Action item: Your answer should consist of the lines in the following data that contain "right".

[[ Dataset records open ]]

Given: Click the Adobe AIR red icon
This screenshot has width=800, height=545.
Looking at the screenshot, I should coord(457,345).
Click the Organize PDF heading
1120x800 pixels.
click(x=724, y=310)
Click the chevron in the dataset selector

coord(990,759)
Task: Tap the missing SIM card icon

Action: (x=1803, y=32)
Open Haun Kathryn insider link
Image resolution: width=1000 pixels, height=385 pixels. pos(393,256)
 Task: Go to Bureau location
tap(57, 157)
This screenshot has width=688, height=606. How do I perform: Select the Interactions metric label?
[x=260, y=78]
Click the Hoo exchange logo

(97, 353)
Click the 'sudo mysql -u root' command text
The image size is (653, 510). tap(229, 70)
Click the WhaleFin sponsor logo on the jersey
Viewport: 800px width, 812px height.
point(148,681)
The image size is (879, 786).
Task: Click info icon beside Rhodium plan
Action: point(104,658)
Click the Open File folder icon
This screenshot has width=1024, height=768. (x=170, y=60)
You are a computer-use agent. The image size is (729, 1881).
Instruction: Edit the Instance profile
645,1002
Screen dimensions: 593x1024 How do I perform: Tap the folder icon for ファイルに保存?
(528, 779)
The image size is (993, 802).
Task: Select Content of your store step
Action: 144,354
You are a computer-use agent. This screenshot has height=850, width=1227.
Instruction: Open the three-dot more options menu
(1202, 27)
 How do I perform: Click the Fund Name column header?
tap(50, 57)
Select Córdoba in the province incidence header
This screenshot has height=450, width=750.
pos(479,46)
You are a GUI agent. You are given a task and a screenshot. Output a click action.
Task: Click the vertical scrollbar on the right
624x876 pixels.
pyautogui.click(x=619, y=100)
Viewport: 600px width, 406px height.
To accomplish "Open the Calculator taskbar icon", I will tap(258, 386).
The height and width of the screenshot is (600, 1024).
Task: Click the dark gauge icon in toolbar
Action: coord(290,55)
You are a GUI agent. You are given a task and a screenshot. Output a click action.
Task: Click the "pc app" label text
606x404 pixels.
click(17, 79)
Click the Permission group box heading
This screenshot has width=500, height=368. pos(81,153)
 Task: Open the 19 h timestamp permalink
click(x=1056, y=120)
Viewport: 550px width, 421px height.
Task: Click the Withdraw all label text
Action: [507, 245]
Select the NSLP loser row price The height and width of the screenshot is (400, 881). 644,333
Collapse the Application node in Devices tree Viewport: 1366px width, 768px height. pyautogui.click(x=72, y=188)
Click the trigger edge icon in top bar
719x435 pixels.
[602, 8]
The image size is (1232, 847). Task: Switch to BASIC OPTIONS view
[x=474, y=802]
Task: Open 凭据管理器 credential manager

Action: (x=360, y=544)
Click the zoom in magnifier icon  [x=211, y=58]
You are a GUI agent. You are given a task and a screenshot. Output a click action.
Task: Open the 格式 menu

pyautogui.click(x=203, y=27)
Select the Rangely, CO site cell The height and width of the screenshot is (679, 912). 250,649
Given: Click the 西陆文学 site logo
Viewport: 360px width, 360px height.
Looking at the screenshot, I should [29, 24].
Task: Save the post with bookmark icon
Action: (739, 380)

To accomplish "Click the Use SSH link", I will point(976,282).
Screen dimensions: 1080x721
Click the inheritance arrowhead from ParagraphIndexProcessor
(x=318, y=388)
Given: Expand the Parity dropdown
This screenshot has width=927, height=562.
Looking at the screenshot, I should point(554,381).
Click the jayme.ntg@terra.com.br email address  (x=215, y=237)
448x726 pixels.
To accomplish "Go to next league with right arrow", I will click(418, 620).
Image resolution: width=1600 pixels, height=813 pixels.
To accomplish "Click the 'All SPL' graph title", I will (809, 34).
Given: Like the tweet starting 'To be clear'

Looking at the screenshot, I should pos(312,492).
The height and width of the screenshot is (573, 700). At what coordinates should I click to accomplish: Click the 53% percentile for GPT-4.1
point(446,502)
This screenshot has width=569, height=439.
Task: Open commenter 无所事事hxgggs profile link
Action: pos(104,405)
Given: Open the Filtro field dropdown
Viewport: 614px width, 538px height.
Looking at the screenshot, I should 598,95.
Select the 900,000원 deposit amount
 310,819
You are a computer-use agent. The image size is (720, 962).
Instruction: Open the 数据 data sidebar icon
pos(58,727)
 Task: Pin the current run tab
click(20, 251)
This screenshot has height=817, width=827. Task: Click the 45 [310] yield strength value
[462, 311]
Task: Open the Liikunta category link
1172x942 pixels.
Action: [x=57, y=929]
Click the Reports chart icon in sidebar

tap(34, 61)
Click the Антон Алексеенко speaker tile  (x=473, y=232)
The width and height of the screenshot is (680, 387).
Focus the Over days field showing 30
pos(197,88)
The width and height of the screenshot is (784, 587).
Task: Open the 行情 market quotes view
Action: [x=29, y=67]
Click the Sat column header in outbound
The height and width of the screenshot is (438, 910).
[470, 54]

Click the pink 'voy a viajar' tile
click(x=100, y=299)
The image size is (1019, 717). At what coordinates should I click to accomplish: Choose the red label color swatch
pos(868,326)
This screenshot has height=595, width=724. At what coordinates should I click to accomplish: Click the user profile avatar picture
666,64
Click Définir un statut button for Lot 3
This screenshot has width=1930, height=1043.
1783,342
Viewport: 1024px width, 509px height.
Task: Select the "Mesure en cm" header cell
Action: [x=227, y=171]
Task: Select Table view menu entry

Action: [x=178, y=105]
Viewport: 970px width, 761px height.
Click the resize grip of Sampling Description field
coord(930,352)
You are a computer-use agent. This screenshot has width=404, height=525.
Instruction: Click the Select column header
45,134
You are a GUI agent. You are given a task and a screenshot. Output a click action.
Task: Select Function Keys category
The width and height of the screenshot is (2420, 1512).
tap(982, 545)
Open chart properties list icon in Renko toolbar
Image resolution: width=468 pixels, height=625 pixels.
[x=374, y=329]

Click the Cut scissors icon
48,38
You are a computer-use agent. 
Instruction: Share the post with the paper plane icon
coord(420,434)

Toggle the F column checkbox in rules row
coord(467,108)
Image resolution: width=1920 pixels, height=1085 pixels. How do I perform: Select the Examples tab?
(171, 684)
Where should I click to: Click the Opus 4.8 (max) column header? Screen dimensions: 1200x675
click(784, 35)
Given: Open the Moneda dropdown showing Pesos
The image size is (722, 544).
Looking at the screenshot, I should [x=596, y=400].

[[ Dataset records closed ]]

Answer area:
Task: Click the vertical scrollbar on the right
To accomplish "Go to next league with right arrow", I will click(418, 620).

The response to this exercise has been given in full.